#### DATA RECORDS:

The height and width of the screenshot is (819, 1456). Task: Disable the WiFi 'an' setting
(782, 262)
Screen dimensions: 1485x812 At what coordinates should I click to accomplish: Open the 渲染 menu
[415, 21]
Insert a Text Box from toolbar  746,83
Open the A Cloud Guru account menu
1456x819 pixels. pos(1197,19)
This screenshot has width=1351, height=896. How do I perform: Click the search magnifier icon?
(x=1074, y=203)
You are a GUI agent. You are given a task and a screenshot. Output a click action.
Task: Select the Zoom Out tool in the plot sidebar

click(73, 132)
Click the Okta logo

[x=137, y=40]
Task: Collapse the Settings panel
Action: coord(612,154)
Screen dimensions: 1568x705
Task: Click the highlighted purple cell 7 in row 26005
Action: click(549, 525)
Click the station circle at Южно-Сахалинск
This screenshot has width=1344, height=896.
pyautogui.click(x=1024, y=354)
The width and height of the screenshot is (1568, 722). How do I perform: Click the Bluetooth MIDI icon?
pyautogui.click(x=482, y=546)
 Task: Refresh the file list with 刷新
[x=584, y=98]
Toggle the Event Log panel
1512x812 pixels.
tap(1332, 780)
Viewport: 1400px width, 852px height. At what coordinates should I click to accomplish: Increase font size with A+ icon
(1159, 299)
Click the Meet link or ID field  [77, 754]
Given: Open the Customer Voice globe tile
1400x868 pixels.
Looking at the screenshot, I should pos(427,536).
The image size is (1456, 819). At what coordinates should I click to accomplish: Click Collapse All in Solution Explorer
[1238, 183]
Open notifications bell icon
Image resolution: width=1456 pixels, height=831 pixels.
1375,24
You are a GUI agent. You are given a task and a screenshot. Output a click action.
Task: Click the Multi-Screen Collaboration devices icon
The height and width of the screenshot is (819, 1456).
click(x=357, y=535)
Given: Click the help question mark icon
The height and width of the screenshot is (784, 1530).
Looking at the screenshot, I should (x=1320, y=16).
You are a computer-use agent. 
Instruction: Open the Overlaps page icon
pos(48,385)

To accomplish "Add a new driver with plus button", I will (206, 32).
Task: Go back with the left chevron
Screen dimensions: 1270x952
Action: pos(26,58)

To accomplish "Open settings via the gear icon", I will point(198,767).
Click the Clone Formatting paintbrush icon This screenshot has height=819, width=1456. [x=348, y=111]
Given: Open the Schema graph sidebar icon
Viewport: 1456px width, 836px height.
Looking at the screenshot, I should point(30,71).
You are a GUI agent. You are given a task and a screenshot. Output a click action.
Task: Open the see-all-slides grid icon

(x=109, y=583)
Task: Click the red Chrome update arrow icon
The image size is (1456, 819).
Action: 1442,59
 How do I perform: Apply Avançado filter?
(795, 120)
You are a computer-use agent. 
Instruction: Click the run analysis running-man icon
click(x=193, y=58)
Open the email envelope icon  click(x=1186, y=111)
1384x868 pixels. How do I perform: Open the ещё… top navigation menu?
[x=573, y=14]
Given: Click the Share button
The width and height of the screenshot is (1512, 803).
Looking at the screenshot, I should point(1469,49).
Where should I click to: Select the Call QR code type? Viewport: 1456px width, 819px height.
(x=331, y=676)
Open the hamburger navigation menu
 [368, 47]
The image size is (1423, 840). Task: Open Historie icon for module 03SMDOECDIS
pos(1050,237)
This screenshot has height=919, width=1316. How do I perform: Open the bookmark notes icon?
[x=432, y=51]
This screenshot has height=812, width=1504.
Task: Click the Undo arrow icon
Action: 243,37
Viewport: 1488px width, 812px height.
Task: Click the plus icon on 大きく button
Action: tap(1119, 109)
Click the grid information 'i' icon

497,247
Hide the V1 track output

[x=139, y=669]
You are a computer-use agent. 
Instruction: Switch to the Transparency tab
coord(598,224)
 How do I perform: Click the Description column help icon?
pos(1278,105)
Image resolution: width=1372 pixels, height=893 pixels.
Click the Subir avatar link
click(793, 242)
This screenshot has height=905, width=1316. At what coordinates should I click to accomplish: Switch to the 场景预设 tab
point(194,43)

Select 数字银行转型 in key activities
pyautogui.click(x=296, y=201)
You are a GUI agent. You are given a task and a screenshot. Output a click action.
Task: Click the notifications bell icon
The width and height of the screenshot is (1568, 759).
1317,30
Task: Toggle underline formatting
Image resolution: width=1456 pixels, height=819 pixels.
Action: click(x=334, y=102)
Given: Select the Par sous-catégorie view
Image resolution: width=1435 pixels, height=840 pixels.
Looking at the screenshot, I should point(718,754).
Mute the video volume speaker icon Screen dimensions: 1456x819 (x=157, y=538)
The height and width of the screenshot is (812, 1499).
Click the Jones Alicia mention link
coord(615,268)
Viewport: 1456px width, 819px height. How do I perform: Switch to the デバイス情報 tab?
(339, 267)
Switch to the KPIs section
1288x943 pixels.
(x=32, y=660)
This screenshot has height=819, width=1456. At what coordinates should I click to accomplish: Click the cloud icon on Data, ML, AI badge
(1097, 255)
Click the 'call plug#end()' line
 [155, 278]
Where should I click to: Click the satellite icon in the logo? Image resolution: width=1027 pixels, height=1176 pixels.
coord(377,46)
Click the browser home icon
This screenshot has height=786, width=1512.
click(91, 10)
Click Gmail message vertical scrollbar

#### PROBLEM DESCRIPTION:
All of the entries should be output exactly as they appear above.

#### SOLUTION FOR THIS PROBLEM:
The height and width of the screenshot is (819, 1456). Task: Disable the WiFi 'an' setting
(782, 262)
Screen dimensions: 1485x812 At what coordinates should I click to accomplish: Open the 渲染 menu
[415, 21]
Insert a Text Box from toolbar  746,83
Open the A Cloud Guru account menu
1456x819 pixels. pos(1197,19)
This screenshot has width=1351, height=896. How do I perform: Click the search magnifier icon?
(x=1074, y=203)
You are a GUI agent. You are given a task and a screenshot. Output a click action.
Task: Select the Zoom Out tool in the plot sidebar

click(73, 132)
Click the Okta logo

[x=137, y=40]
Task: Collapse the Settings panel
Action: coord(612,154)
Screen dimensions: 1568x705
Task: Click the highlighted purple cell 7 in row 26005
Action: click(549, 525)
Click the station circle at Южно-Сахалинск
This screenshot has width=1344, height=896.
pyautogui.click(x=1024, y=354)
The width and height of the screenshot is (1568, 722). How do I perform: Click the Bluetooth MIDI icon?
pyautogui.click(x=482, y=546)
 Task: Refresh the file list with 刷新
[x=584, y=98]
Toggle the Event Log panel
1512x812 pixels.
tap(1332, 780)
Viewport: 1400px width, 852px height. At what coordinates should I click to accomplish: Increase font size with A+ icon
(1159, 299)
Click the Meet link or ID field  [77, 754]
Given: Open the Customer Voice globe tile
1400x868 pixels.
Looking at the screenshot, I should pos(427,536).
The image size is (1456, 819). At what coordinates should I click to accomplish: Click Collapse All in Solution Explorer
[1238, 183]
Open notifications bell icon
Image resolution: width=1456 pixels, height=831 pixels.
1375,24
You are a GUI agent. You are given a task and a screenshot. Output a click action.
Task: Click the Multi-Screen Collaboration devices icon
The height and width of the screenshot is (819, 1456).
click(x=357, y=535)
Given: Click the help question mark icon
The height and width of the screenshot is (784, 1530).
Looking at the screenshot, I should (x=1320, y=16).
You are a computer-use agent. 
Instruction: Open the Overlaps page icon
pos(48,385)

To accomplish "Add a new driver with plus button", I will (206, 32).
Task: Go back with the left chevron
Screen dimensions: 1270x952
Action: pos(26,58)

To accomplish "Open settings via the gear icon", I will point(198,767).
Click the Clone Formatting paintbrush icon This screenshot has height=819, width=1456. [x=348, y=111]
Given: Open the Schema graph sidebar icon
Viewport: 1456px width, 836px height.
Looking at the screenshot, I should point(30,71).
You are a GUI agent. You are given a task and a screenshot. Output a click action.
Task: Open the see-all-slides grid icon

(x=109, y=583)
Task: Click the red Chrome update arrow icon
The image size is (1456, 819).
Action: 1442,59
 How do I perform: Apply Avançado filter?
(795, 120)
You are a computer-use agent. 
Instruction: Click the run analysis running-man icon
click(x=193, y=58)
Open the email envelope icon  click(x=1186, y=111)
1384x868 pixels. How do I perform: Open the ещё… top navigation menu?
[x=573, y=14]
Given: Click the Share button
The width and height of the screenshot is (1512, 803).
Looking at the screenshot, I should point(1469,49).
Where should I click to: Select the Call QR code type? Viewport: 1456px width, 819px height.
(x=331, y=676)
Open the hamburger navigation menu
 [368, 47]
The image size is (1423, 840). Task: Open Historie icon for module 03SMDOECDIS
pos(1050,237)
This screenshot has height=919, width=1316. How do I perform: Open the bookmark notes icon?
[x=432, y=51]
This screenshot has height=812, width=1504.
Task: Click the Undo arrow icon
Action: 243,37
Viewport: 1488px width, 812px height.
Task: Click the plus icon on 大きく button
Action: tap(1119, 109)
Click the grid information 'i' icon

497,247
Hide the V1 track output

[x=139, y=669]
You are a computer-use agent. 
Instruction: Switch to the Transparency tab
coord(598,224)
 How do I perform: Click the Description column help icon?
pos(1278,105)
Image resolution: width=1372 pixels, height=893 pixels.
Click the Subir avatar link
click(793, 242)
This screenshot has height=905, width=1316. At what coordinates should I click to accomplish: Switch to the 场景预设 tab
point(194,43)

Select 数字银行转型 in key activities
pyautogui.click(x=296, y=201)
You are a GUI agent. You are given a task and a screenshot. Output a click action.
Task: Click the notifications bell icon
The width and height of the screenshot is (1568, 759).
1317,30
Task: Toggle underline formatting
Image resolution: width=1456 pixels, height=819 pixels.
Action: click(x=334, y=102)
Given: Select the Par sous-catégorie view
Image resolution: width=1435 pixels, height=840 pixels.
Looking at the screenshot, I should point(718,754).
Mute the video volume speaker icon Screen dimensions: 1456x819 (x=157, y=538)
The height and width of the screenshot is (812, 1499).
Click the Jones Alicia mention link
coord(615,268)
Viewport: 1456px width, 819px height. How do I perform: Switch to the デバイス情報 tab?
(339, 267)
Switch to the KPIs section
1288x943 pixels.
(x=32, y=660)
This screenshot has height=819, width=1456. At what coordinates should I click to accomplish: Click the cloud icon on Data, ML, AI badge
(1097, 255)
Click the 'call plug#end()' line
 [155, 278]
Where should I click to: Click the satellite icon in the logo? Image resolution: width=1027 pixels, height=1176 pixels.
coord(377,46)
Click the browser home icon
This screenshot has height=786, width=1512.
click(91, 10)
Click Gmail message vertical scrollbar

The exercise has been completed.